→ **TASK TO COMPLETE**
Which lines of the entries contain the string "agent"? Please find them and copy them.
>>>
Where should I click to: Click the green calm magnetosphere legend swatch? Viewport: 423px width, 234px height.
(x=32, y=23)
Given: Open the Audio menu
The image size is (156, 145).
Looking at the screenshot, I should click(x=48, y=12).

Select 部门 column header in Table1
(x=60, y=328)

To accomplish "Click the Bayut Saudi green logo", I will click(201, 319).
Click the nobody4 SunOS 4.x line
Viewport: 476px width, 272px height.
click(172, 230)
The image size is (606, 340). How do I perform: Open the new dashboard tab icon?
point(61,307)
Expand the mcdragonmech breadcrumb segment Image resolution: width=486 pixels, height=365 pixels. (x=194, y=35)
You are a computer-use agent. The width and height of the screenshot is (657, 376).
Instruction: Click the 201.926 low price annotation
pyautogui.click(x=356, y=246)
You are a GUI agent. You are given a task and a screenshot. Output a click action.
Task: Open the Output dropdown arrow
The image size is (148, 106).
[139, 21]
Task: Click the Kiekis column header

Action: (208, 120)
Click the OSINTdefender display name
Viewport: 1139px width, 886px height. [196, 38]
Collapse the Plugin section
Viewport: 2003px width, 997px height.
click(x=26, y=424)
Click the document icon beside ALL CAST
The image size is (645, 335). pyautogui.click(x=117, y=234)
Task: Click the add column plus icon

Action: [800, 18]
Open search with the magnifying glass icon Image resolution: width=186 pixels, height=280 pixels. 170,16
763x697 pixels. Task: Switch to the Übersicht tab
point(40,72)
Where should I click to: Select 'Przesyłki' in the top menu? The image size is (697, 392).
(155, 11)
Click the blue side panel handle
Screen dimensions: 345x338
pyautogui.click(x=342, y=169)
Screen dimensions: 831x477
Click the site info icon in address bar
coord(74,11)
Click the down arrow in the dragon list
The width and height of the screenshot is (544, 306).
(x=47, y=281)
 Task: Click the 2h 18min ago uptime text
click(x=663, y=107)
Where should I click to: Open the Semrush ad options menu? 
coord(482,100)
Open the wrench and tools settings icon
<<<
→ **RESULT OF THIS EXERCISE**
You are a computer-use agent. The width and height of the screenshot is (657, 376).
You are a GUI agent. You are given a task and a screenshot. Output a click action.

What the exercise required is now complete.